Data under study
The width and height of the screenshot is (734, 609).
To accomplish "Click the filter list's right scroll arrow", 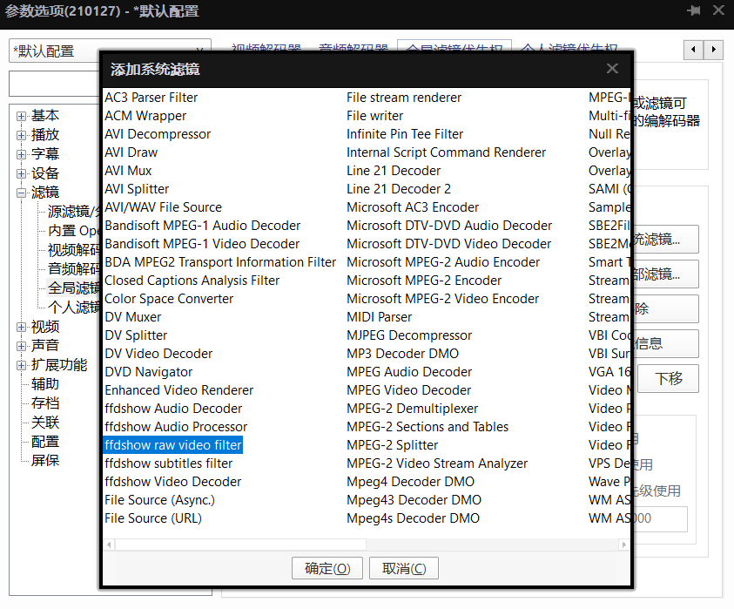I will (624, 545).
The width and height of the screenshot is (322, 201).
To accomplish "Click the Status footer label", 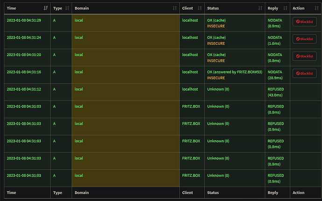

* * *

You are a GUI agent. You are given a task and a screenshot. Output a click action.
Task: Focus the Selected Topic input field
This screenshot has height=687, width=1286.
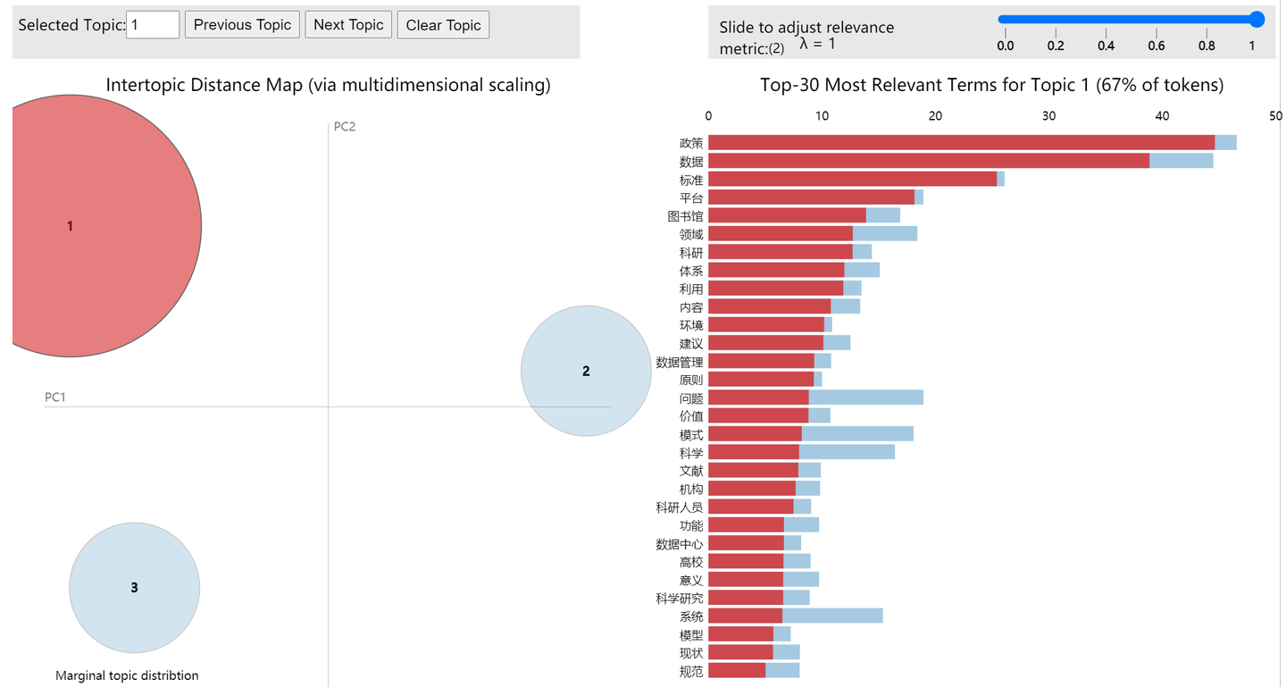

Work required
Scan the data, and report each line that uses the word "width".

Exercise answer
The width and height of the screenshot is (734, 609).
The width and height of the screenshot is (322, 201).
This screenshot has height=687, width=1286.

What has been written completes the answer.